- _PROBLEM TO SOLVE_:
Every line below that has the string "computer" needs to be copied.

- _STUDY MATERIAL_:
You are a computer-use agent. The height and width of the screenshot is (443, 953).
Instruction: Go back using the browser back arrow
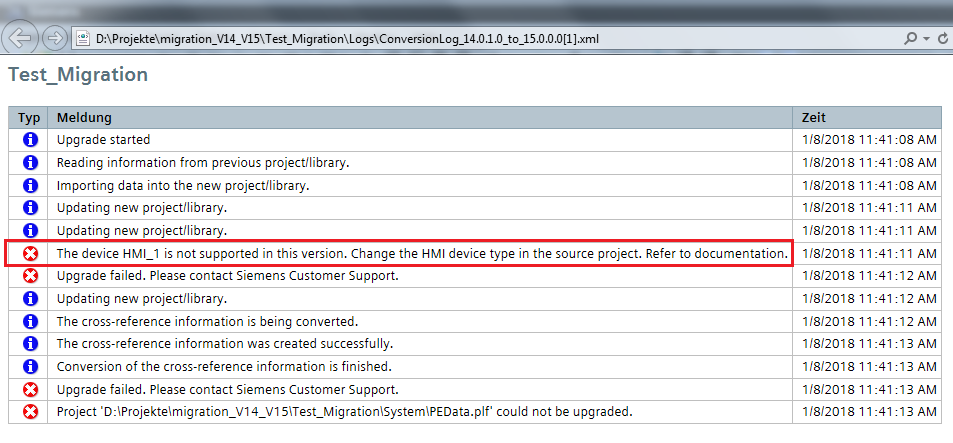pyautogui.click(x=22, y=38)
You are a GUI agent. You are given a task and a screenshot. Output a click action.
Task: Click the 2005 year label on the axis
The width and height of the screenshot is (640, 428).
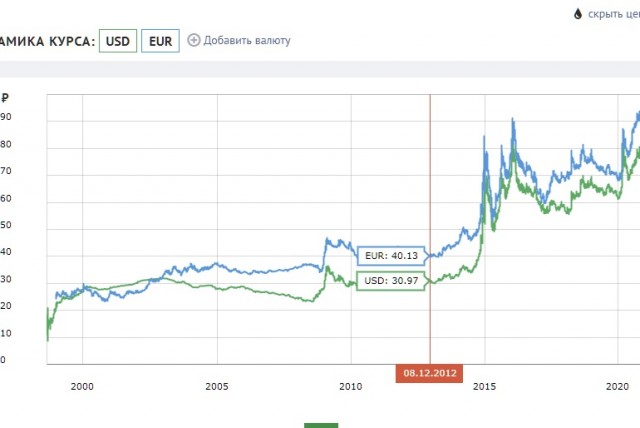point(217,386)
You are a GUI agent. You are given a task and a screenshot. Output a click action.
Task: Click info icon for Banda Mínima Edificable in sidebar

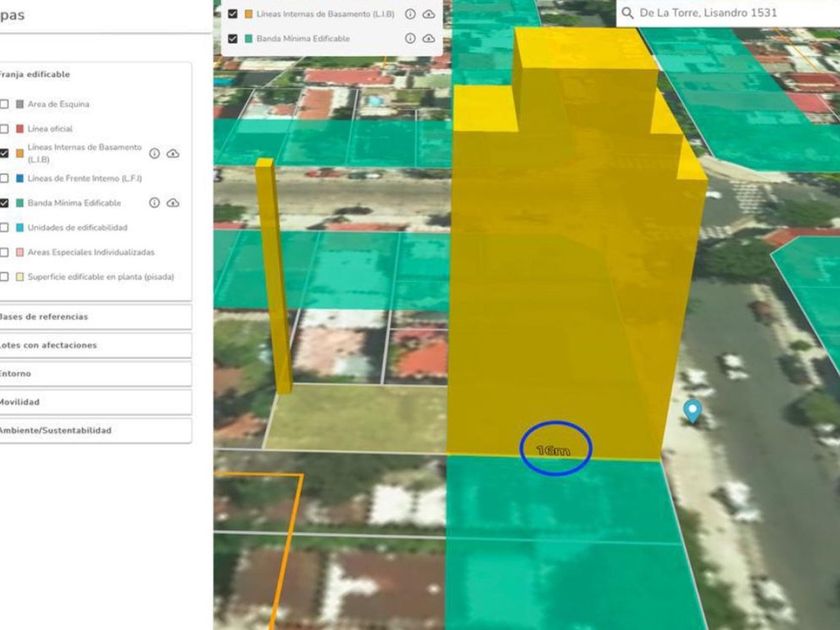(154, 202)
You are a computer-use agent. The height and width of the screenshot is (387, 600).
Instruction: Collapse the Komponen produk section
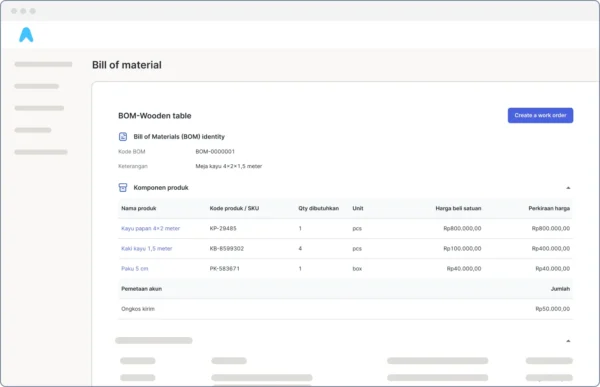(568, 188)
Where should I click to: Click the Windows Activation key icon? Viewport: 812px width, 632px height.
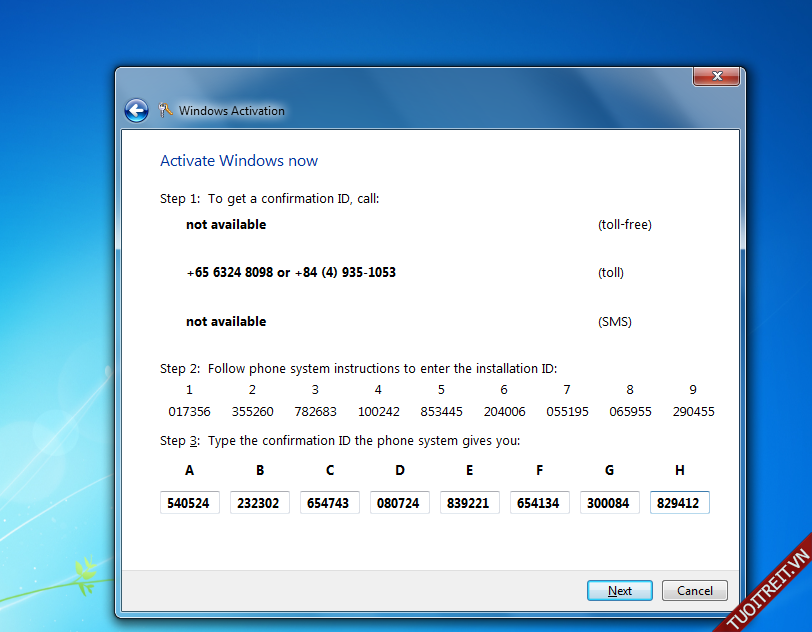(x=166, y=111)
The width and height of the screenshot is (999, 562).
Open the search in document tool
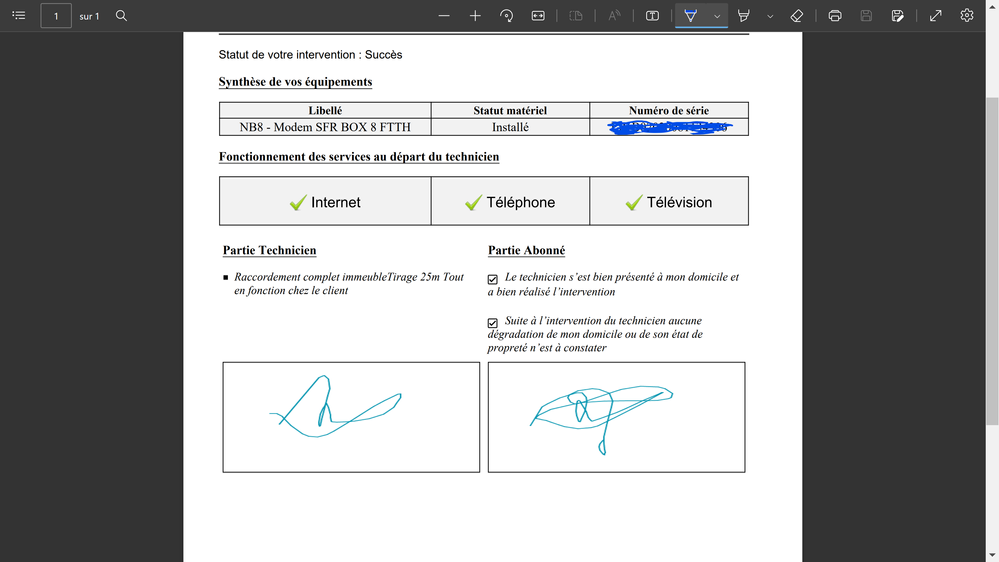[121, 16]
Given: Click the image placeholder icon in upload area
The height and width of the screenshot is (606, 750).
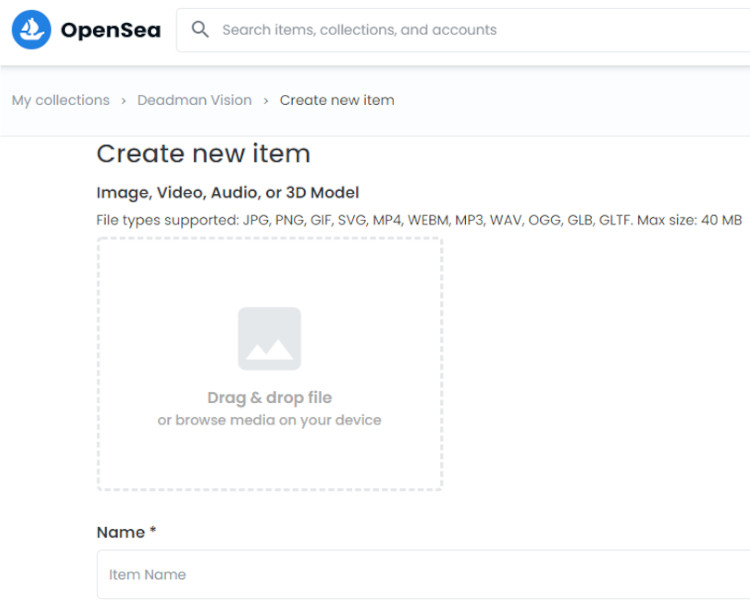Looking at the screenshot, I should [x=269, y=339].
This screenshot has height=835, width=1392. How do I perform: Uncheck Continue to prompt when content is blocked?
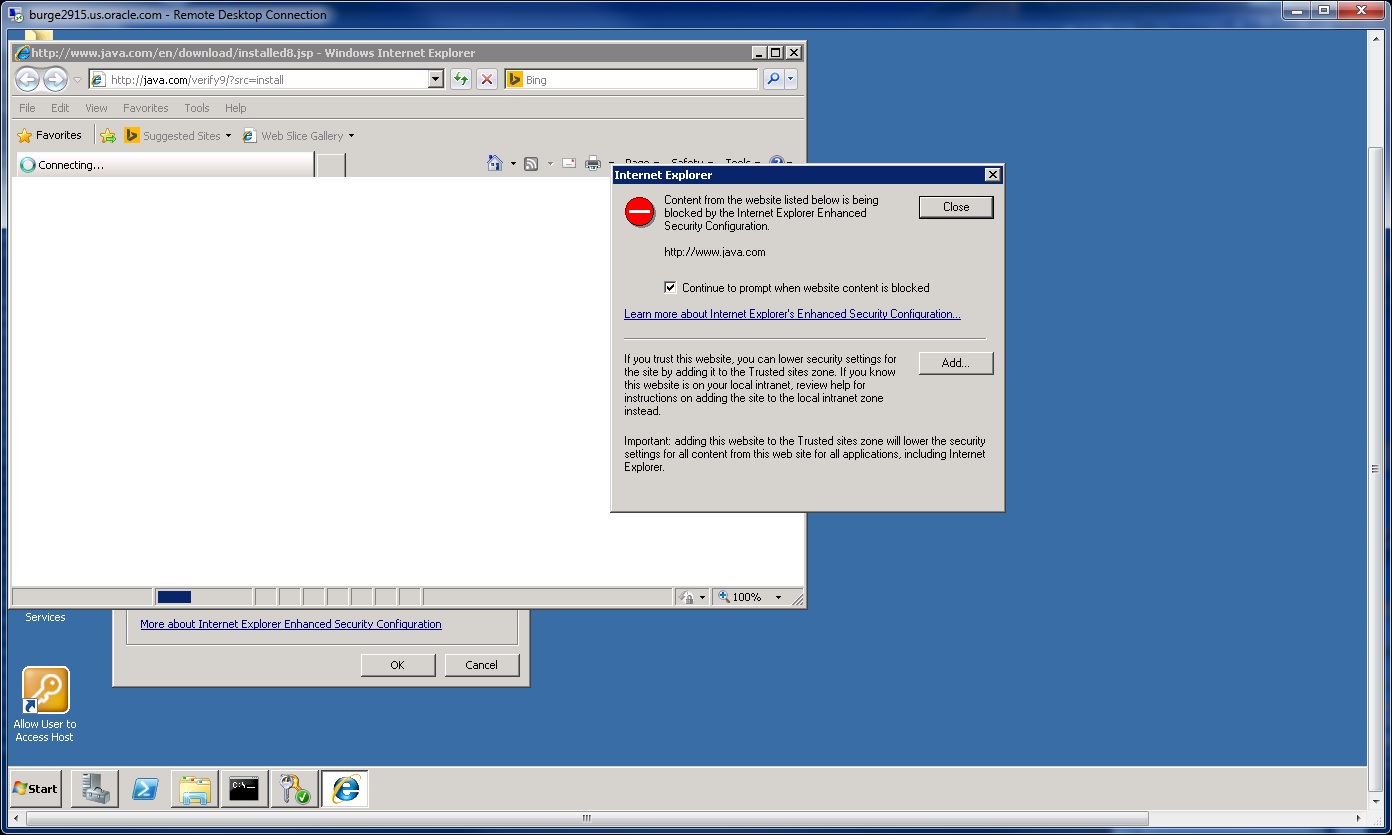670,288
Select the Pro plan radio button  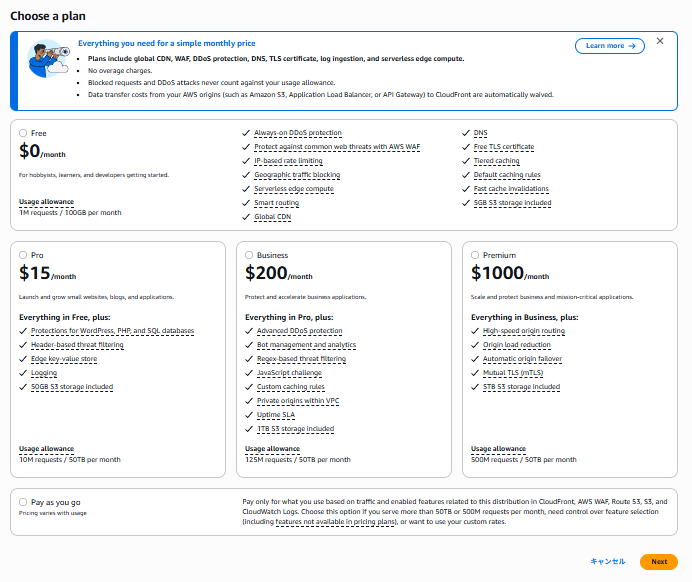(23, 255)
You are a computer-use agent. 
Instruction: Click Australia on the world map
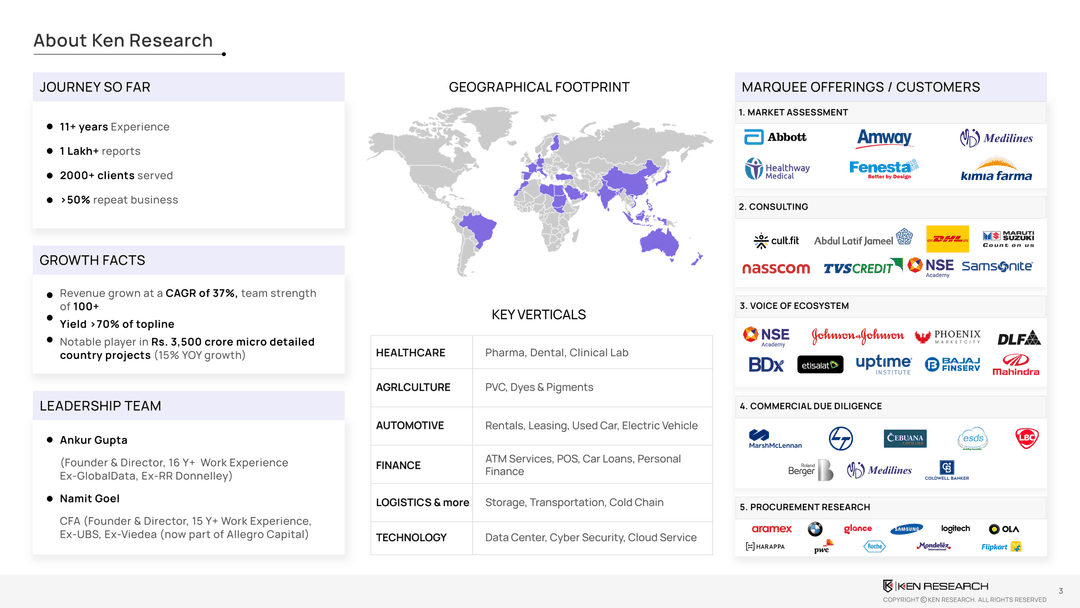pyautogui.click(x=661, y=240)
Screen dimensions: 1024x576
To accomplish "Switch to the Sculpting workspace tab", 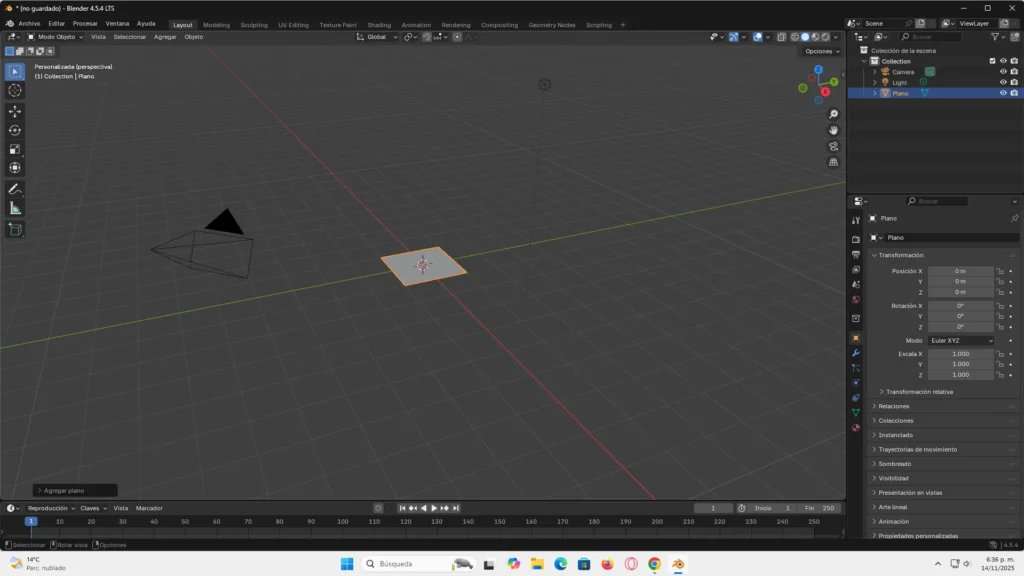I will [254, 25].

- _WRITTEN ANSWER_:
You are a computer-use agent. The height and width of the screenshot is (443, 953).
You are a computer-use agent. The height and width of the screenshot is (387, 600).
You are a computer-use agent. 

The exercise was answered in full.